Baby Safety / Compounds / Cyclophosphamide

Is Cyclophosphamide safe for babies and kids?

Severe risk for kids

Infants have immature drug-metabolizing enzymes (CYP450 ontogeny), reduced renal clearance, and different volume of distribution. Accidental exposure or breast milk transfer of Cyclophosphamide poses heightened risk.

What is cyclophosphamide?

The IUPAC name is N,N-bis(2-chloroethyl)-2-oxo-1,3,2lambda5-oxazaphosphinan-2-amine.

Also known as: N,N-bis(2-chloroethyl)-2-oxo-1,3,2lambda5-oxazaphosphinan-2-amine, Cytoxan, Cyclophosphamid, Cyclophosphane.

IUPAC name
N,N-bis(2-chloroethyl)-2-oxo-1,3,2lambda5-oxazaphosphinan-2-amine
CAS number
50-18-0
Molecular formula
C7H15Cl2N2O2P
Molecular weight
261.08 g/mol
SMILES
C1CNP(=O)(OC1)N(CCCl)CCCl
PubChem CID
2907

Risk for babies

Severe risk

Infants have immature drug-metabolizing enzymes (CYP450 ontogeny), reduced renal clearance, and different volume of distribution. Accidental exposure or breast milk transfer of Cyclophosphamide poses heightened risk.

Neonates and infants up to 12 months have incomplete blood-brain barrier development, immature Phase I/II metabolic enzymes (particularly CYP3A4, UGT1A1), and higher gastrointestinal permeability. Equivalent doses produce higher internal concentrations and longer residence times.

What to do: Minimize infant exposure through source control. For breastfeeding mothers: reduce maternal exposure. For formula-fed infants: use certified low-migration bottles and verified water sources. Consult pediatrician regarding any concerns.

Risk for pregnant and nursing people

Very high risk

Cyclophosphamide poses pregnancy risk through potential teratogenicity, altered pharmacokinetics (increased blood volume, changed CYP activity), and placental transfer. FDA pregnancy category should be evaluated.

Suspected reproductive toxicant (GHS H361) or suspected endocrine disruptor. Precautionary approach warranted. Animal studies or limited human data suggest developmental toxicity potential.

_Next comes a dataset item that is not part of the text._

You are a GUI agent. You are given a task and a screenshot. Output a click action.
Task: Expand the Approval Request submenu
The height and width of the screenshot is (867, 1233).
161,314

What to do: Minimize exposure during pregnancy and lactation. Consult healthcare provider regarding specific risks. Consider alternative products with lower hazard profiles.

Regulatory consensus

6 regulatory and scientific bodies have classified Cyclophosphamide. The classifications differ — that's the data.

AgencyYearClassificationNotes
IARC2012Group 1IARC Group 1 classification for cyclophosphamide based on sufficient evidence of carcinogenicity in humans — specifically, increased incidence of bladder cancer, myelodysplastic syndrome (MDS), and acute myeloid leukemia (AML) in patients treated with cyclophosphamide as part of cancer chemotherapy or immunosuppressive therapy. Acrolein, a reactive metabolite of cyclophosphamide, is the primary causative agent for bladder urothelial toxicity and carcinogenicity. Mesna (sodium 2-mercaptoethane sulfonate) co-administration is used clinically to inactivate acrolein in the bladder and reduce hemorrhagic cystitis and bladder cancer risk.
EPA CTX / NTP RoCKnown Human Carcinogen
EPA CTX / IARCGroup 1 - Carcinogenic to humans
EPA CTX / CalEPAKnown human carcinogen
EPA CTX / GenetoxGenotoxicity: positive (Ames: positive, 50 positive / 1 negative reports)
EPA CTX / GenetoxGenotoxicity: positive (Ames: positive, 50 positive / 1 negative reports)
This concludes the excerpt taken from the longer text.